Elaboration on why shuffle write data is way more then input data in apache spark

Question

Can anyone elaborate to me what exactly Input, Output, Shuffle Read, and Shuffle Write specify in spark UI?
Also, Can someone explain how is input in this job is 25~30% of shuffle write? As per my understanding, shuffle write is sum of temporary data that cannot be hold in memory and data that needs to sent to other executors during aggregation or reducing.

Code Below :

hiveContext.sql("SELECT * FROM TABLE_NAME WHERE PARTITION_KEY = 'PARTITION_VALUE'")
    .rdd
    .map{case (row:Row)
            =>((row.getString(0), row.getString(12)),
                (row.getTimestamp(11), row.getTimestamp(11),
                    row))}
    .filter{case((client, hash),(d1,d2,obj)) => (d1 !=null && d2 !=null)}
   .reduceByKey{
       case(x, y)=>
            if(x._1.before(y._1)){
                if(x._2.after(y._2))
                    (x)
                else
                    (x._1, y._2, y._3)
            }else{
                if(x._2.after(y._2))
                    (y._1, x._2, x._3)
                else
                    (y)
            }
   }.count()

Where ReadDailyFileDataObject is a case Class which holds the row fields as a container. Container is required as there are 30 columns, which exceeds tuple limit of 22.
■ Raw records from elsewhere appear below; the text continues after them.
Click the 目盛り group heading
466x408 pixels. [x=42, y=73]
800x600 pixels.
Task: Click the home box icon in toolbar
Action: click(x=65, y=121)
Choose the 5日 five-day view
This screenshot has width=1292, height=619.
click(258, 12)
Updated Code, removed case class, as I see same issue, when i use Row itself instead of case Class.

Now currently i see

Task : 10/7772

Input : 2.1 GB

Shuffle Write : 14.6 GB

If it helps, i am trying to process table stored as parquet file, containing 21 billion rows.

Below are the parameters i am using,

"spark.yarn.am.memory" -> "10G"
"spark.yarn.am.cores"  -> "5"
"spark.driver.cores"   -> "5"
"spark.executor.cores" -> "10"
"spark.dynamicAllocation.enabled" -> "true"
"spark.yarn.containerLauncherMaxThreads" -> "120"
"spark.executor.memory" -> "30g"
"spark.driver.memory" -> "10g"
"spark.driver.maxResultSize" -> "9g"
"spark.serializer" -> "org.apache.spark.serializer.KryoSerializer"
"spark.kryoserializer.buffer" -> "10m"
"spark.kryoserializer.buffer.max" -> "2001m"
"spark.akka.frameSize" -> "2020"

SparkContext is registered as

new SparkContext("yarn-client", SPARK_SCALA_APP_NAME, sparkConf)

On Yarn, i see

Allocated CPU VCores : 95

Allocated Memory : 309 GB

Running Containers : 10

BTW it is possible that your input size is small due to parquet format + compression — shay__, Mar 21 '18 at 19:28

alghimo · Answer 1 · 2016-03-29T16:38:52.370

1

It's actually hard to provide an answer without the code, but it is possible that you are going through your data multiple times, so the total volume you are processing is actually "X" times your original data.

Can you post the code you are running?

EDIT

Looking at the code, I have had this kind of issue before, and it was due to the serialization of the Row, so this might be your case as well.

What is "ReadDailyFileDataObject"? Is it a class, a case class?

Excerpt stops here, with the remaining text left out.